This week on Morningstar.co.uk we're focusing on good money. Hopefully that means giving readers a reasonable idea of what that means, and how investors can put their money to use in a way that profits them, society and the wider world. When trying to define something, though, it often helps to pin down an opposite. So what’s bad money? Playing devil’s advocate, cryptocurrency could be a good example.
A famous comedy sketch (now memified for posterity) has David Mitchell dressed as a Nazi officer with Robert Webb. In a moment of clarity before battle, the protagnist belatedly realises their cause won't be remembered favourably. "We've got skulls on our caps. Are we the baddies?" he asks.
This example is useful in pretty much any scenario involving someone acting in bad faith but without any self-awareness that they’ve done so. Could this be applied to the entire crypto movement, including its leaders and luminaries? They seemed to have strayed far from the original premise of Bitcoin, which emerged from the ashes of the financial crisis of 2008 and promised an alternative to "fiat money" and the limits of the global financial status quo (translation: you can’t trust Wall Street or central banks). If you're not convinced, here are five reasons to rethink your position.

● Extracted information:
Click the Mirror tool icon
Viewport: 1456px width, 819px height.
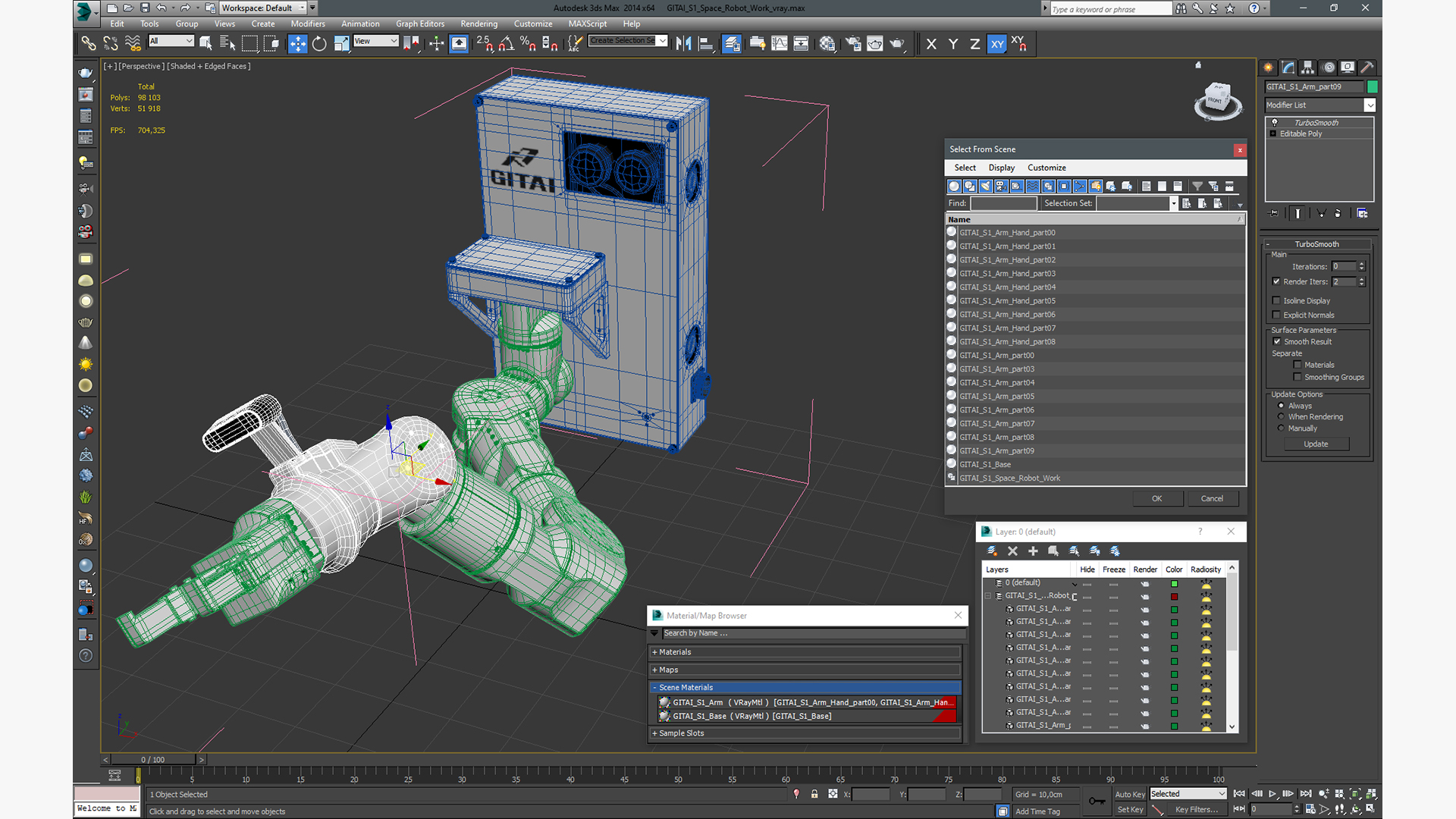tap(683, 44)
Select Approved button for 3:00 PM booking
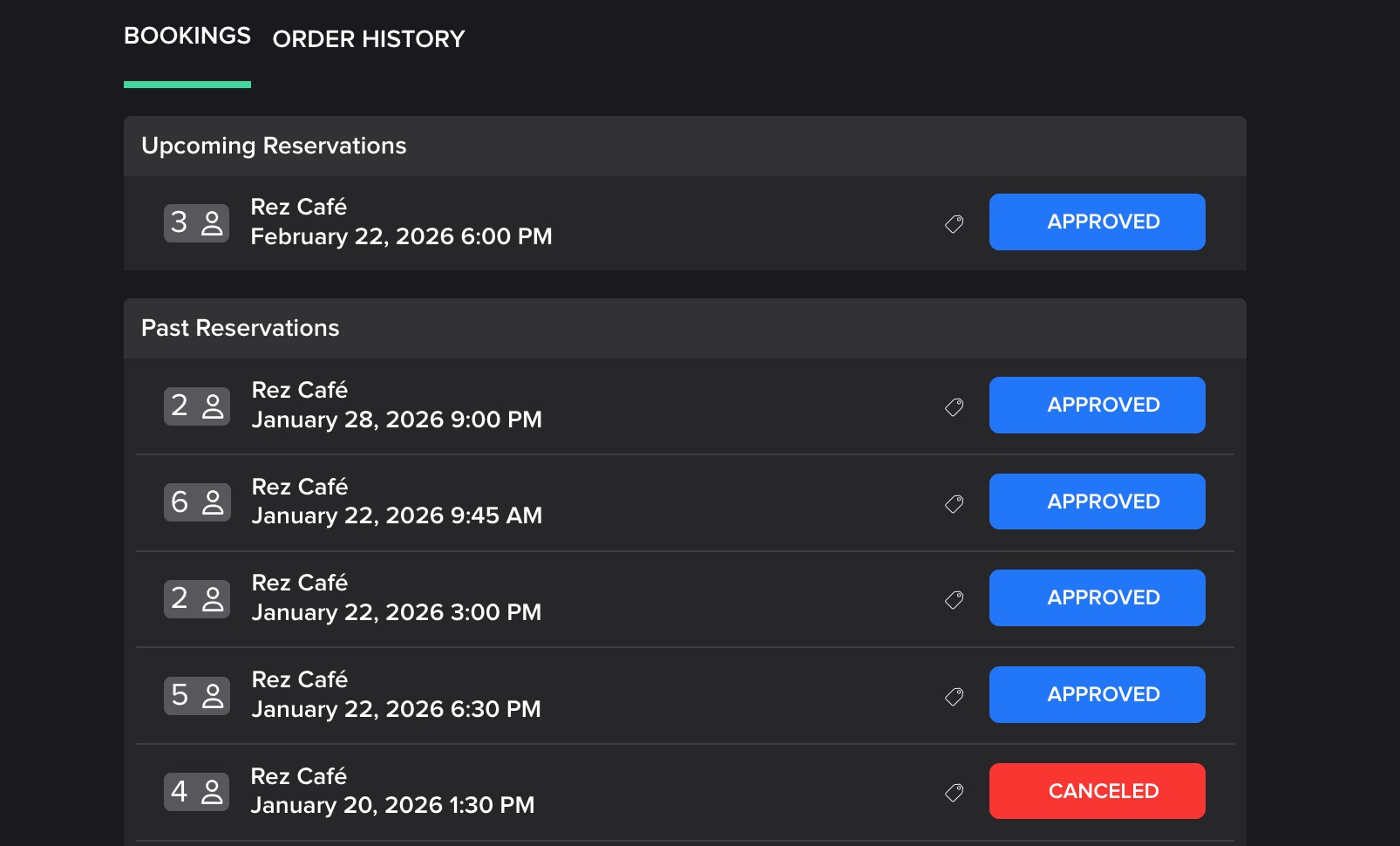The image size is (1400, 846). (x=1097, y=597)
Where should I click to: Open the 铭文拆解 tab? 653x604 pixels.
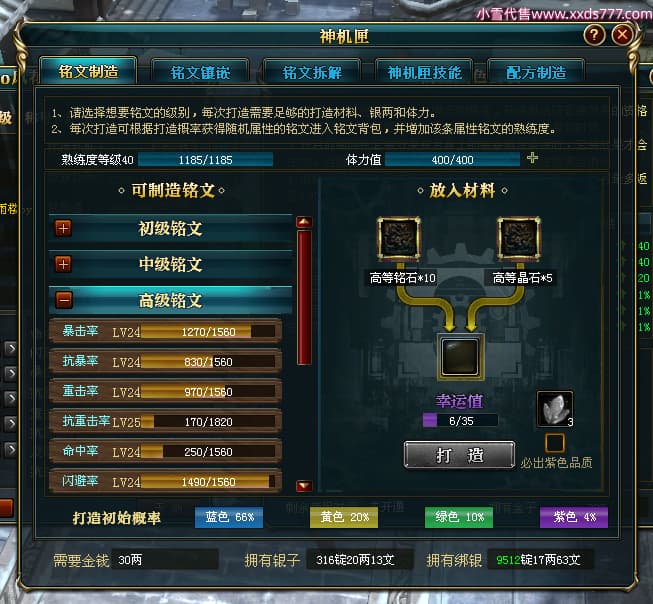click(x=312, y=72)
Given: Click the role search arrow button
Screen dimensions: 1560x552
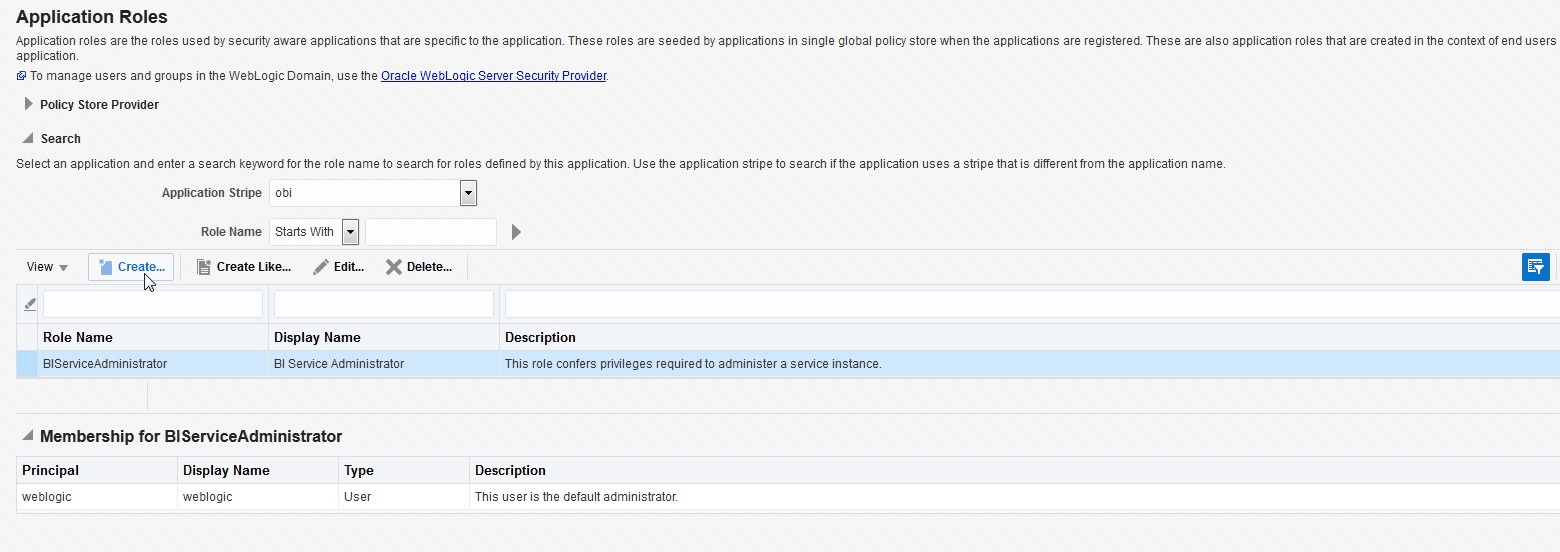Looking at the screenshot, I should click(516, 232).
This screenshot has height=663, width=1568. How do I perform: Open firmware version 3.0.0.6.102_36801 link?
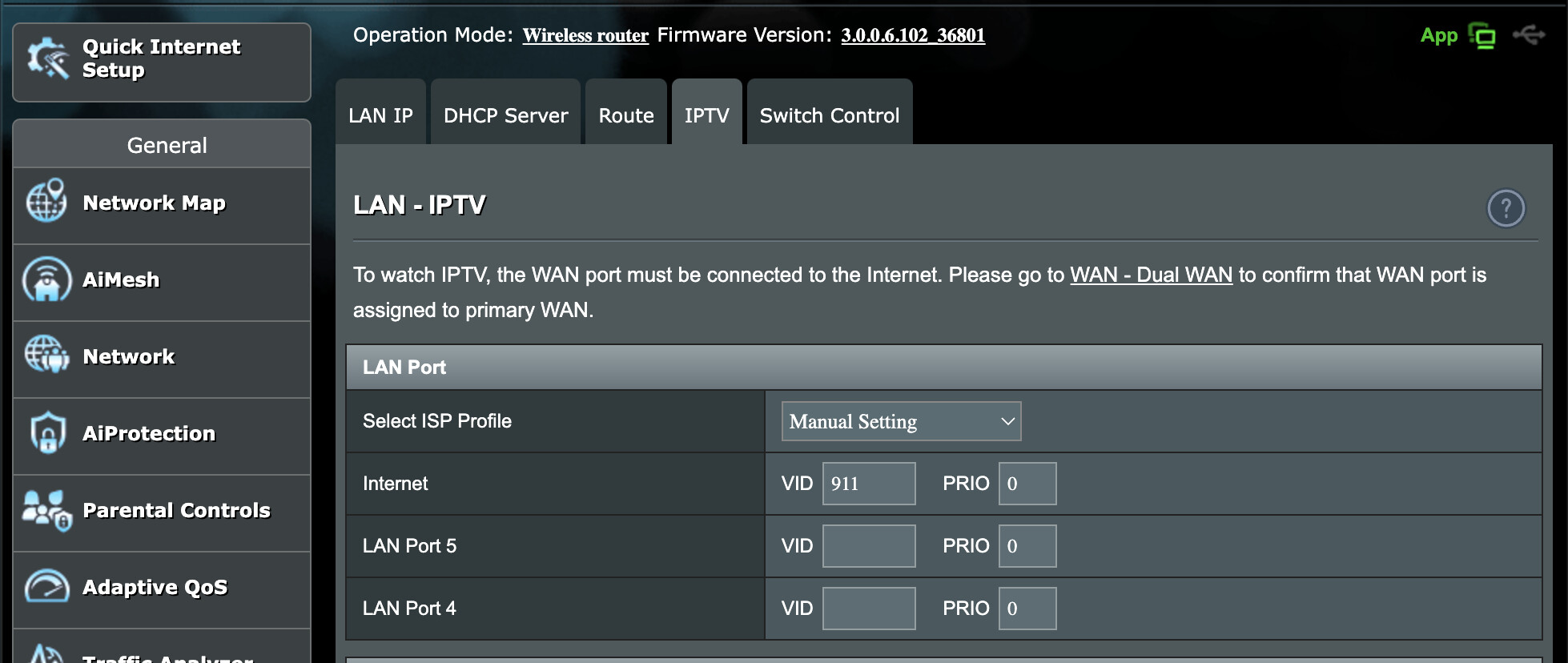(x=913, y=35)
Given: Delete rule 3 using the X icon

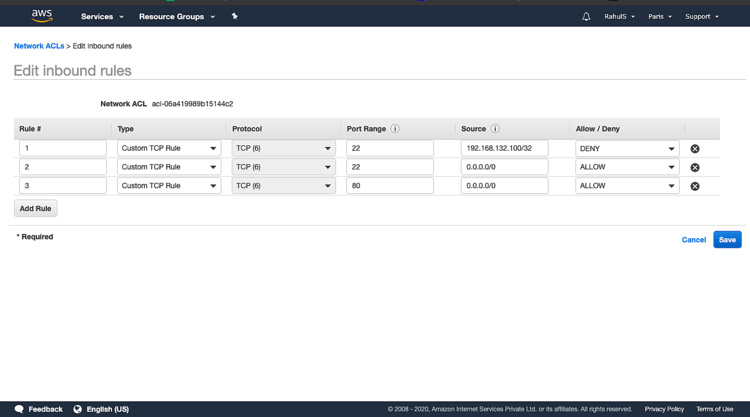Looking at the screenshot, I should click(x=695, y=186).
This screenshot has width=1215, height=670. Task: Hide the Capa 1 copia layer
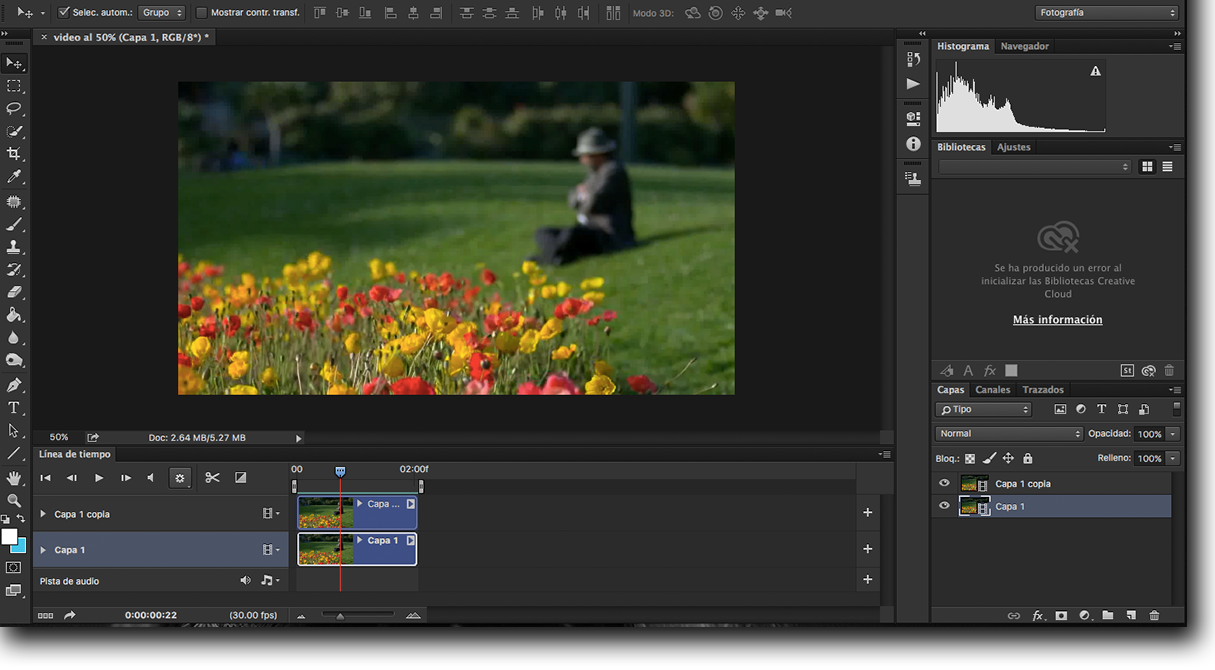pos(944,484)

● What to work on:
- A) Reproduce the passage on cryptocurrency between "A famous comedy" and "rethink your position.", inclusive.
- B) In the records, rewrite the lines between the one holding "This screenshot has height=663, width=1568." and the end of the records, inclusive, with "layer" replaced by "group" and everything else unchanged. Give only those lines, and leave the pictures out.

● Answers below:
- A)
A famous comedy sketch (now memified for posterity) has David Mitchell dressed as a Nazi officer with Robert Webb. In a moment of clarity before battle, the protagnist belatedly realises their cause won't be remembered favourably. "We've got skulls on our caps. Are we the baddies?" he asks.
This example is useful in pretty much any scenario involving someone acting in bad faith but without any self-awareness that they’ve done so. Could this be applied to the entire crypto movement, including its leaders and luminaries? They seemed to have strayed far from the original premise of Bitcoin, which emerged from the ashes of the financial crisis of 2008 and promised an alternative to "fiat money" and the limits of the global financial status quo (translation: you can’t trust Wall Street or central banks). If you're not convinced, here are five reasons to rethink your position.

- B)
This screenshot has height=663, width=1568. How do I perform: Open firmware version 3.0.0.6.102_36801 link?
(x=913, y=35)
Given: Delete rule 3 using the X icon

Looking at the screenshot, I should click(x=695, y=186).
This screenshot has width=1215, height=670. Task: Hide the Capa 1 copia group
pos(944,484)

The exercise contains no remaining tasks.